Esta realidad aciaga, en cierta medida, ha sido puesta en entredicho por los últimos sucesos. La revuelta forajida del 20 de abril nos enseña una importante lección: la fuerza que la ciudadanía, organizada de manera autónoma, puede tener cuando actúa cohesionada y exige cambios. Pero esta espontánea revuelta no debe confundirse con una revolución: la primera se agota en sí misma, dejando que los mismos de siempre ocupen sus localidades habituales y manejen la política a su antojo. La segunda supone la consumación de las permutas que propone la revuelta: implica un cambio psicológico, que por sí mismo no les sucederá a los políticos (se sabe bien que estos prometen de acuerdo con sus esperanzas y cumplen de acuerdo con sus temores) sino que debe asumirlo el ciudadano común: ese importante paso sucederá cuando su otrora energía revoltosa se canalice en propuestas específicas y en participación tan constante como orientada dentro de los parámetros democráticos (pues desde Camus sabemos que matar a un inocente por defender una causa justa no es defender una causa justa sino matar a un inocente) que son los propicios para el desarrollo de una cultura política que tanta falta nos hace.

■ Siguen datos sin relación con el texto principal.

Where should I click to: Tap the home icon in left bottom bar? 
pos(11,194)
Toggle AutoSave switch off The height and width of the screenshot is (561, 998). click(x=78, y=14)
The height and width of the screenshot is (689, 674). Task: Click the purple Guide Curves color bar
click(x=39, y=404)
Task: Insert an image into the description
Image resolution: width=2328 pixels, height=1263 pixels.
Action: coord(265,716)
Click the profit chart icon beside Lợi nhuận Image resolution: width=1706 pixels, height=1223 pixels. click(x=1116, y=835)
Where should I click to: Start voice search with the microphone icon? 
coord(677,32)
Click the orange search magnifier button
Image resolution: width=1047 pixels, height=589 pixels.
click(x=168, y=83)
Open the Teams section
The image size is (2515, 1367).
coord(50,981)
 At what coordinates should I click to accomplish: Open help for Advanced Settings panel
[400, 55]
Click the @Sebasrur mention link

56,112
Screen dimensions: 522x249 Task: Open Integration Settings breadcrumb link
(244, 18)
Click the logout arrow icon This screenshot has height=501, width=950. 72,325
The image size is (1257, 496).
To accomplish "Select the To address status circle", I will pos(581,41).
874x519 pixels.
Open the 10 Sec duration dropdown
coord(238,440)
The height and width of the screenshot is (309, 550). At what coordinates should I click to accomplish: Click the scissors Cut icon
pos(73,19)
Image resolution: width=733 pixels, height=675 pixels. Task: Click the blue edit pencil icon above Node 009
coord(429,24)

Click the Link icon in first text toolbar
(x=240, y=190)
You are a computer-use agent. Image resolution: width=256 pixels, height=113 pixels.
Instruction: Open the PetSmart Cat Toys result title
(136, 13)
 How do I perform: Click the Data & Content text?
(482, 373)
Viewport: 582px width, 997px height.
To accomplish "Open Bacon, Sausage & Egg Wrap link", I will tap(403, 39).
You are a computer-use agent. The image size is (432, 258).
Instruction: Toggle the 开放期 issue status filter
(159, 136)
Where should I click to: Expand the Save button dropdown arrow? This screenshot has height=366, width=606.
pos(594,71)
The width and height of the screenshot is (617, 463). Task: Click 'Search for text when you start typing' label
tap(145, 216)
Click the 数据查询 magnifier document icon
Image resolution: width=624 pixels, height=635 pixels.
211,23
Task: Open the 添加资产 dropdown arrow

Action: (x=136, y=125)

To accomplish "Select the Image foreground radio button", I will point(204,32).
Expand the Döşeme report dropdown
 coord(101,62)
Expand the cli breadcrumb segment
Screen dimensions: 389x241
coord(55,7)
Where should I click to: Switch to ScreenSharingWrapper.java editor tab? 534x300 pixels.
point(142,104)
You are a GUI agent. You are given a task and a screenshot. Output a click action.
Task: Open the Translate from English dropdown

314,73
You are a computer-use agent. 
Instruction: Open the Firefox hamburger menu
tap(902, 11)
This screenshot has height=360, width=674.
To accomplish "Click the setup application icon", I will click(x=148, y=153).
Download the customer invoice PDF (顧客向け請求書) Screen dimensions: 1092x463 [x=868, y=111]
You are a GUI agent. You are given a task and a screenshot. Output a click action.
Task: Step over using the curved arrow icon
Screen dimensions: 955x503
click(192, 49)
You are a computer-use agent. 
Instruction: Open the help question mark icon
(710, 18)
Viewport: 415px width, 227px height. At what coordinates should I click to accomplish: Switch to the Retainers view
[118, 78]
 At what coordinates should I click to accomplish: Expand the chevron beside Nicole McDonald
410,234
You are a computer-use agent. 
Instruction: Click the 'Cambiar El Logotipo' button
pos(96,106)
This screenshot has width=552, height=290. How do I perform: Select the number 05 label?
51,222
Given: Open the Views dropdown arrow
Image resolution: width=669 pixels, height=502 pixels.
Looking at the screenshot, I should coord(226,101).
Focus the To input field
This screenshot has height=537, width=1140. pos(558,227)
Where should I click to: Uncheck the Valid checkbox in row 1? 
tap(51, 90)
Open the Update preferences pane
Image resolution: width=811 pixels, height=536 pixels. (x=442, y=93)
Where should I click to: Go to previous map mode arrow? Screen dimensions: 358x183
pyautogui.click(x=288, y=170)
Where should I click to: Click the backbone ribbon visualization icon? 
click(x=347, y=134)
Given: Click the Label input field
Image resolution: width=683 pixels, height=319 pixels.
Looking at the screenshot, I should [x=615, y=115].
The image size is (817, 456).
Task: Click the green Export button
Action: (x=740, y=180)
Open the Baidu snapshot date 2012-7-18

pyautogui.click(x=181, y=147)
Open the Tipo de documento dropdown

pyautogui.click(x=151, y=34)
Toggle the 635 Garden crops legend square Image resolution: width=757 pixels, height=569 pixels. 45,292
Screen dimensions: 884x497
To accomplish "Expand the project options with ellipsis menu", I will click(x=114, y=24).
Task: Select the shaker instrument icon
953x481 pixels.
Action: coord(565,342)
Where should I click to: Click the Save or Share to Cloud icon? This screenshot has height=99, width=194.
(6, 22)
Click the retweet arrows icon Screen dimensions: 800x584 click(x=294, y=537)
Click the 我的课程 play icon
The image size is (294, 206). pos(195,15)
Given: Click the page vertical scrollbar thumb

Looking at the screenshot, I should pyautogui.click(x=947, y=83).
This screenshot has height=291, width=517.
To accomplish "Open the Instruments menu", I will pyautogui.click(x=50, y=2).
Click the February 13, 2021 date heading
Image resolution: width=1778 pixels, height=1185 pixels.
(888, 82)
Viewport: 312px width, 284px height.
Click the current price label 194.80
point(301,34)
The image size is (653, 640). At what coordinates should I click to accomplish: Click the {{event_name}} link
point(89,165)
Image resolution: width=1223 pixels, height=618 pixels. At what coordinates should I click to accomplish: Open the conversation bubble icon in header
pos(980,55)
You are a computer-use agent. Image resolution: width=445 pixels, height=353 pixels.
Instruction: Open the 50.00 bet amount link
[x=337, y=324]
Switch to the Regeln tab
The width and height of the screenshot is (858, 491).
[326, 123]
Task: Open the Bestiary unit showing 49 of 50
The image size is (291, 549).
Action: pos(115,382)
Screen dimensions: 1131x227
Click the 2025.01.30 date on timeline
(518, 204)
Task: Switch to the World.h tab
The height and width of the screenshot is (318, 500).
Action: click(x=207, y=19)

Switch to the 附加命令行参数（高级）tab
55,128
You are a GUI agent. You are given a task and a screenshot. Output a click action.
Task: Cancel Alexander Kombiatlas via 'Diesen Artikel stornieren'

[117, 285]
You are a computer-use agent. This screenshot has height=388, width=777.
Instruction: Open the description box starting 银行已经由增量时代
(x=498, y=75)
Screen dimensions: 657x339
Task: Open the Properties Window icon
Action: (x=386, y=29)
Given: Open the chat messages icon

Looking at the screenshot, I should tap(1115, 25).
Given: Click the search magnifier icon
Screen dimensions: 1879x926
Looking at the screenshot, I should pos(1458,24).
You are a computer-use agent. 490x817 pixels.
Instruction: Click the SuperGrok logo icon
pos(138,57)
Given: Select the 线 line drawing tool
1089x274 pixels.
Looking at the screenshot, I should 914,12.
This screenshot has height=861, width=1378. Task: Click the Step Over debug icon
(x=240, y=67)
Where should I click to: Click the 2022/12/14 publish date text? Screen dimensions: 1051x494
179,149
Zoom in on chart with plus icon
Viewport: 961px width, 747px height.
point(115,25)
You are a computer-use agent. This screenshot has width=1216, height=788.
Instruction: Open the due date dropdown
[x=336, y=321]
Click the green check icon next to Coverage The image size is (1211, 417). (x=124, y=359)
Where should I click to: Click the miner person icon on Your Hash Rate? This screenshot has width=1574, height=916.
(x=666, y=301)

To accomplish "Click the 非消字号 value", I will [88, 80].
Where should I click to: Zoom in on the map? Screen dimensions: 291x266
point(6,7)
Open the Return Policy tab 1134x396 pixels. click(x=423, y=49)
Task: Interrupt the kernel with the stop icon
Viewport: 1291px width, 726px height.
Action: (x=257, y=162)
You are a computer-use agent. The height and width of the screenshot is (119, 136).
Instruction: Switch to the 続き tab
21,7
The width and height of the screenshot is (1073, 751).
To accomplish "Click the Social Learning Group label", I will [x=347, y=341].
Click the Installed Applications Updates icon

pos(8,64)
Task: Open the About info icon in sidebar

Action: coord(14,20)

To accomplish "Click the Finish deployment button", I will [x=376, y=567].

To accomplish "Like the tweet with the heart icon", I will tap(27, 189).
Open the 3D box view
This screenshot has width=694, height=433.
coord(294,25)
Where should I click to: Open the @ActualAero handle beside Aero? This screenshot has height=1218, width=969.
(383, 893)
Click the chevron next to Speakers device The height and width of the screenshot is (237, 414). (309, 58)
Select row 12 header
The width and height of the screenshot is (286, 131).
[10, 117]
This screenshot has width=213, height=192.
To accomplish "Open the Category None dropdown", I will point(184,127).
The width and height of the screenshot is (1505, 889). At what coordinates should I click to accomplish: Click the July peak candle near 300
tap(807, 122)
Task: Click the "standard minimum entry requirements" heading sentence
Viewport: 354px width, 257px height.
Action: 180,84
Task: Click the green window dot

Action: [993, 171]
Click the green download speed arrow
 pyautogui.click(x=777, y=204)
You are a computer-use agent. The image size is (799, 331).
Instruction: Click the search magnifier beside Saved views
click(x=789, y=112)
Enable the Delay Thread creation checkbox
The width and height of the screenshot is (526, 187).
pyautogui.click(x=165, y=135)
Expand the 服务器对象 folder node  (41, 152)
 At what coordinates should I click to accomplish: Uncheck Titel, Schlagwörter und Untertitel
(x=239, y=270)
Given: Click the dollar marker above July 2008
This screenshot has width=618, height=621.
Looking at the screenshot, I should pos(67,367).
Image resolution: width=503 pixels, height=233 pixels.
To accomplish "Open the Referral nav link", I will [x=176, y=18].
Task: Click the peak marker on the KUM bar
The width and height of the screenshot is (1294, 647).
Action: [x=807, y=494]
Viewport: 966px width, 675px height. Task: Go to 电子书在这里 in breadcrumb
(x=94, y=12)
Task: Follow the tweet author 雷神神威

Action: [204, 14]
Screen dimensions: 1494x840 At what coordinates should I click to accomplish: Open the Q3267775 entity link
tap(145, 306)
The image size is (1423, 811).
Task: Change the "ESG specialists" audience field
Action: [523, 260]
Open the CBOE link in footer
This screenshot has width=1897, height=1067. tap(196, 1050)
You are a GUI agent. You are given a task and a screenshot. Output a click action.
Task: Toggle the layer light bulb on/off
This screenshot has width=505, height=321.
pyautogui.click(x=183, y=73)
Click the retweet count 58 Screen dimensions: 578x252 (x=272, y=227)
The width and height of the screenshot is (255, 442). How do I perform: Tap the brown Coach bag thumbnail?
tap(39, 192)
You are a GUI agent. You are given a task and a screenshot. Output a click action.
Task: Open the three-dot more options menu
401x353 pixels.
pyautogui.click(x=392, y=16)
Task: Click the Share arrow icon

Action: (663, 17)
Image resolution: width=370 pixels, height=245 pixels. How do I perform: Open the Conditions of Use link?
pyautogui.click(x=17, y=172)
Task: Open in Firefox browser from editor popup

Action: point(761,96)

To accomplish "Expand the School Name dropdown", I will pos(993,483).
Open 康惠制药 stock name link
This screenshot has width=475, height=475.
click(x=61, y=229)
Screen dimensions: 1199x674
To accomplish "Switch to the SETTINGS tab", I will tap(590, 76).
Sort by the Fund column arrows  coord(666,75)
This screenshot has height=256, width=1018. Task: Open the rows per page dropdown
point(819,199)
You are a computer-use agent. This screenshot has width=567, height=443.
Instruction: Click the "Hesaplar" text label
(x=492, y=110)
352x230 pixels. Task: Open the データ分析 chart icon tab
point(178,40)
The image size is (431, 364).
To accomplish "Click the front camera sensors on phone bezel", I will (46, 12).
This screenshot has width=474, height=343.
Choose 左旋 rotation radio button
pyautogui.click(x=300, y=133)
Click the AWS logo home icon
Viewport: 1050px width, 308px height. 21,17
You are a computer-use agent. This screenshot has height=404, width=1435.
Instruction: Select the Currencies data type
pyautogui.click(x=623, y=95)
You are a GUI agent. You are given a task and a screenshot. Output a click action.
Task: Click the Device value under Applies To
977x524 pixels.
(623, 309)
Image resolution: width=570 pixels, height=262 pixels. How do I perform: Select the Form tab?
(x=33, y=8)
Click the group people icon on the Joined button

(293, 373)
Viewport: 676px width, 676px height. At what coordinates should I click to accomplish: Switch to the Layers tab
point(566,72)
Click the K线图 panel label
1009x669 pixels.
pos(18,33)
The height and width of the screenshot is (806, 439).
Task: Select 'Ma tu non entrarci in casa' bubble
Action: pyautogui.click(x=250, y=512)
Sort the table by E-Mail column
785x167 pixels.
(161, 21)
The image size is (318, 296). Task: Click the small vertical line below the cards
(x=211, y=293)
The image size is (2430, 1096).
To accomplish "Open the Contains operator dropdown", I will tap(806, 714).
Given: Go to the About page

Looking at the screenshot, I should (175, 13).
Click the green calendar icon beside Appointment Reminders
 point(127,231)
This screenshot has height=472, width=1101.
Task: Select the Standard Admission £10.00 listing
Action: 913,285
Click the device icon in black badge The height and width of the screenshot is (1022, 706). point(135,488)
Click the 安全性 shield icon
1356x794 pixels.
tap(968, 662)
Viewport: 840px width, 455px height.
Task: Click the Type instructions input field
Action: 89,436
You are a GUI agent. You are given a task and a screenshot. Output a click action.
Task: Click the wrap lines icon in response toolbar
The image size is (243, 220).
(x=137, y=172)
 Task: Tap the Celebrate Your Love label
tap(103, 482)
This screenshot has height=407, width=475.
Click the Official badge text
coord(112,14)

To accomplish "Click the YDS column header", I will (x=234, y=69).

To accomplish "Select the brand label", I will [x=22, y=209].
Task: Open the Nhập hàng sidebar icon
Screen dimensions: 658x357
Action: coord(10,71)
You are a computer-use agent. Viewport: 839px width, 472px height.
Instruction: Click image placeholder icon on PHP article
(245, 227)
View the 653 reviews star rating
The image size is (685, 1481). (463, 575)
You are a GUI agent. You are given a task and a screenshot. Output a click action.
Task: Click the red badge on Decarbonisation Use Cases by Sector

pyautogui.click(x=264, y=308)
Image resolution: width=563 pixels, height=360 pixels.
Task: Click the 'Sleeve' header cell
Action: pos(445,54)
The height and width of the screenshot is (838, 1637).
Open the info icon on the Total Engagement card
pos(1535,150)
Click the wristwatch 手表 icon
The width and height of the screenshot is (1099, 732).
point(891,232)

De cara a los próximos días, ése es el grave reto: la construcción de un país a partir de su ciudadanía comprometida con el cambio de las formas tradicionales de participación política. Los primeros días del nuevo gobierno avizoran que la retórica expresada en la agitada jornada de la CIESPAL corre el riesgo de escurrírsenos como arena entre los dedos. No permitirlo es la tarea de todos los ciudadanos, pues la vuelta a la rutina de la crítica inconsistente o la pasividad constante, esas tradicionales formas de la acción política ecuatoriana cuando no somos iracundos, han probado no servir para nada salvo para que se repita el mismo ciclo de exclusión y de mesa servida para pocos. Hagámonos un favor, ciudadanos, y asumamos la gran parte de responsabilidad que nos corresponde.